======== EXTRAIT FOURNI
Ils communiquent au sujet de leur entreprise sur les réseaux sociaux et, en particulier, sur Linkedin, avec le soutien de leur employeur, qui leur met à disposition une boîte à outils, un accompagnement, une formation… Voire un coaching individuel.
Ce sont des « ambassadeurs » et parfois même des influenceurs, au sens positif du terme ! Zoom sur ces profils de collaborateurs dont le nombre et la fonction semblent appelés à se renforcer, en pleine guerre des talents.
Qui mieux qu’un de vos salariés (un futur collègue en puissance) pour donner une opinion digne de foi sur une entreprise ? On connaît la valeur accordée aux avis clients, aux étoiles Airbnb et aux notes Google. Le même phénomène se joue du côté de la marque-employeur, avec des sites de notation comme Glassdoor, mais aussi avec le mouvement plus sophistiqué des collaborateurs-ambassadeurs.En la matière, les initiatives sont encore balbutiantes. Les entreprises tâtonnent car elles craignent les maladresses. De prime abord, la pratique est étrange : elle repose sur le volontariat, elle joue avec la limite vie pro / vie perso et elle peut faire plus de mal que de bien si elle est mise en œuvre correctement.
D’autant plus qu’être ambassadeur aujourd’hui, ce n’est pas juste dire aux clients « Regardez comme nos produits sont utiles », c’est aussi évoquer les valeurs de l’entreprise, la RSE et la raison d’être (le cas échéant).
Alors, quelle liberté de parole des collaborateurs ? Faut-il les inciter à s’exprimer ? Si oui, comment ? Faut-il les former ? Dans quelle mesure peut-on maîtriser le contenu de leurs messages ? Comment faire pour mesure leurs actions et leur impact ?
Chez Renault Group, le programme Ambassadeurs a été lancé en 2017. Il est piloté par la Communication interne, un département particulièrement développé dans l’entreprise. « Nous nous appuyons sur de bonnes bases, explique Mélanie Alexandre, Head of People & Culture Communications. Chez Renault, les enquêtes internes montrent que le niveau d’engagement des salariés est supérieur à la moyenne. Vous connaissez l’expression ? On dit souvent qu’ils ont “un losange à la place du cœur”. »
================
**CONSIGNE**
Reprenez l'article sur les salariés ambassadeurs de leur entreprise à partir de sa dernière phrase et poursuivez-le. Les enregistrements n'ont aucun rôle ici.
======== ENREGISTREMENTS FOURNIS
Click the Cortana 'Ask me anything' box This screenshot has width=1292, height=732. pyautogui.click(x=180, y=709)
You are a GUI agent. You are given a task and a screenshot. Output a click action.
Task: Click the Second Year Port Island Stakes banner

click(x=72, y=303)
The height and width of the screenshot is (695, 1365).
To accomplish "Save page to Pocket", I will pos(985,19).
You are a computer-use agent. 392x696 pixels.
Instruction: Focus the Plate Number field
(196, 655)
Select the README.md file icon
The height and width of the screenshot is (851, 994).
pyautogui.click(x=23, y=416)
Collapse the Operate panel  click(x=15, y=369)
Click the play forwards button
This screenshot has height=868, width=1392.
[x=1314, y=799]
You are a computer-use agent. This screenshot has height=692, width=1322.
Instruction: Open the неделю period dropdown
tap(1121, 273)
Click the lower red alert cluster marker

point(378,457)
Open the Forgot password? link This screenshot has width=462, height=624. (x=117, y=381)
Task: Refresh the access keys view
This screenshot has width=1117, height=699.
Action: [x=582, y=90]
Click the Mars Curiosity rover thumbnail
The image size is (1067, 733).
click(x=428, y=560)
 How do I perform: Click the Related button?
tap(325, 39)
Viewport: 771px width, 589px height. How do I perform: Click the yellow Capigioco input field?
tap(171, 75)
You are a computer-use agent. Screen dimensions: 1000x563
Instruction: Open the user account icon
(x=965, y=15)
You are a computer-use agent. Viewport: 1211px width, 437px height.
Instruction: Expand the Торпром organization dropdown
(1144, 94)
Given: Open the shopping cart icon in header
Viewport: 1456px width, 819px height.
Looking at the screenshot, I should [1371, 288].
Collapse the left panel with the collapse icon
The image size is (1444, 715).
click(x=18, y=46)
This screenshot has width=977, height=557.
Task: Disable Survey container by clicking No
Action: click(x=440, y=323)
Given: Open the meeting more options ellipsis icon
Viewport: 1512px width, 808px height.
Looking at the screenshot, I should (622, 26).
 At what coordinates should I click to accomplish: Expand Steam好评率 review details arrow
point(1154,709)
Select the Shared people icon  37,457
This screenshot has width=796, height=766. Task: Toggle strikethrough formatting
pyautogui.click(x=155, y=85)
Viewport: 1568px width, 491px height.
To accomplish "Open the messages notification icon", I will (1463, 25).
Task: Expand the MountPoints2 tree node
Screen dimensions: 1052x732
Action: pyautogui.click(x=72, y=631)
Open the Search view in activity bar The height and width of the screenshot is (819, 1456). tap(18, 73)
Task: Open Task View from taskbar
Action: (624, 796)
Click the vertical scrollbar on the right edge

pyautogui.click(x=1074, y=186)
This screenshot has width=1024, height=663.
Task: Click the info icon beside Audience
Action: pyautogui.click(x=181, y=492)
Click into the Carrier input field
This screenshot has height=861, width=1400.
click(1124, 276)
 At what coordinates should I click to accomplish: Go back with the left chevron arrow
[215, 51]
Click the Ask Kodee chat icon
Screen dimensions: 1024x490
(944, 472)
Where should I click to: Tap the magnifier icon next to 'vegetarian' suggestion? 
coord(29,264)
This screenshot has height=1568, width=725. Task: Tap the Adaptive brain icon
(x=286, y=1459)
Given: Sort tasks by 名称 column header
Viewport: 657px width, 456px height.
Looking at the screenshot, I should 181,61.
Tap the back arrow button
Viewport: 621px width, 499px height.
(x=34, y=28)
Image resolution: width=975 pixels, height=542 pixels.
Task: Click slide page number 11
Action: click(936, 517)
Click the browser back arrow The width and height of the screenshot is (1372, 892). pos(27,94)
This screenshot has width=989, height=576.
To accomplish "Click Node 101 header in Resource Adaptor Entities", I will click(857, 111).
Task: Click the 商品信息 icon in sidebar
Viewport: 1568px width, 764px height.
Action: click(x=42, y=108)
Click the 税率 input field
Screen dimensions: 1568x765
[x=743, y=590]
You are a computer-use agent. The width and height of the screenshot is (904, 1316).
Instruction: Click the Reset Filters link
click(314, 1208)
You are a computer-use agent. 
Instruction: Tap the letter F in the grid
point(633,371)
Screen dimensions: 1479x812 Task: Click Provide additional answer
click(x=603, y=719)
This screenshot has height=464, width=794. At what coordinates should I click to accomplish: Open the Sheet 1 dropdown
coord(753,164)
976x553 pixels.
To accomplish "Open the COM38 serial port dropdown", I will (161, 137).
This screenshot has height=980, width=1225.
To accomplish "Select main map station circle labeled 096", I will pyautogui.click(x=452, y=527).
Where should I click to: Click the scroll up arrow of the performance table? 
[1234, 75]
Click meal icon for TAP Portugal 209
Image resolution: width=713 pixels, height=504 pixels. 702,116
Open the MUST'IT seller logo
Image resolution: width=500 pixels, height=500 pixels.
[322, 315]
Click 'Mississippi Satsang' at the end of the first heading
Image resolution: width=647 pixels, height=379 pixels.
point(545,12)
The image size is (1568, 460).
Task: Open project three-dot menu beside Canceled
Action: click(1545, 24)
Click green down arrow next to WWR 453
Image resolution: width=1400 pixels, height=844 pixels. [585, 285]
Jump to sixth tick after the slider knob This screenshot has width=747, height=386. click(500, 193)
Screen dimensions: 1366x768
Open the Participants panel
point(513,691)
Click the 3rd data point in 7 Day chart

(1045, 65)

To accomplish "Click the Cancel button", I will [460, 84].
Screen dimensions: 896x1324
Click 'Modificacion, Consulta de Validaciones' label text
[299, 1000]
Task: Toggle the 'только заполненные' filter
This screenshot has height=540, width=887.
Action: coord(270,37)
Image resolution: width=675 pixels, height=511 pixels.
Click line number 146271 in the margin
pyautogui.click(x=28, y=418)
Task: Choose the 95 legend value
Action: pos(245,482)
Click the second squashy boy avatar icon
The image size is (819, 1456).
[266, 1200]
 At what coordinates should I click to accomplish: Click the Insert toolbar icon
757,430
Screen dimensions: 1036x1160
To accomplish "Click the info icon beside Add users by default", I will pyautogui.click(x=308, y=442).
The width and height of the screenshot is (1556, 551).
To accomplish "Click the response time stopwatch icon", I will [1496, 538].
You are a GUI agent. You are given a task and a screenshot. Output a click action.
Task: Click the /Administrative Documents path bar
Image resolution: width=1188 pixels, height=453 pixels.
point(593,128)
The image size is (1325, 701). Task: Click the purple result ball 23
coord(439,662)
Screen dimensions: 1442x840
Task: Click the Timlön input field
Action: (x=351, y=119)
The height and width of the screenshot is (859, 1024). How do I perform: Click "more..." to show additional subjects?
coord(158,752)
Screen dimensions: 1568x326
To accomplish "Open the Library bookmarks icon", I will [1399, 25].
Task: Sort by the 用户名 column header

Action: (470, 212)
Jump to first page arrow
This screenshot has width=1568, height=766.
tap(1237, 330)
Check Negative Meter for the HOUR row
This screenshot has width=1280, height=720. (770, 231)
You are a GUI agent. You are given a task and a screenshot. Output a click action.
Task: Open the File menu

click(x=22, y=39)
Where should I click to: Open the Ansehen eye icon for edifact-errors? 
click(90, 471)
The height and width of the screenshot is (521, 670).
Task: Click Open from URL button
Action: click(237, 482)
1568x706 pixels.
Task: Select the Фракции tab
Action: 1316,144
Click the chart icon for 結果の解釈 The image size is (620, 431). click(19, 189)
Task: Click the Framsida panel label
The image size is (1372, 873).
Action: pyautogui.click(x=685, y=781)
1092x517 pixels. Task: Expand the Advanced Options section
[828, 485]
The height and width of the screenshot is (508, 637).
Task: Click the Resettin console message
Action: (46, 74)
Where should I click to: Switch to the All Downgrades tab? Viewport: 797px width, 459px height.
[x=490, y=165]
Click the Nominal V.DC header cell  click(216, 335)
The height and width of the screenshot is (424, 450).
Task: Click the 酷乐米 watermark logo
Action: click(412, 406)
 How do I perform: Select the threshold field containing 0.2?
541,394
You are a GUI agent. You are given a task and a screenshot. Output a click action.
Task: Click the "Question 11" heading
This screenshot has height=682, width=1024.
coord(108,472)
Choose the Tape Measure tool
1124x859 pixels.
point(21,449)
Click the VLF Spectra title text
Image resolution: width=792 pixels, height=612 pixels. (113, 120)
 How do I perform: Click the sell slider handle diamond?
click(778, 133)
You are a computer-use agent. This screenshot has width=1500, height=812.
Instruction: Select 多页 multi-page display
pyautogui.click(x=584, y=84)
================
**RÉPONSE ATTENDUE**
Le programme Ambassadeurs est particulièrement actif en France, avec 1 500 collaborateurs engagés sur la base du volontariat. Le groupe a choisi de mettre un outil à leur disposition, en interférant le moins possible dans les posts. « Nous sommes positionnés actuellement sur de l’amplification de contenus sur les réseaux sociaux, poursuit Mélanie Alexandre. Ces contenus générés par l’utilisateur (UGC) sont développés via la plateforme Sociabble, ouverte à tous nos employés qui le souhaitent. »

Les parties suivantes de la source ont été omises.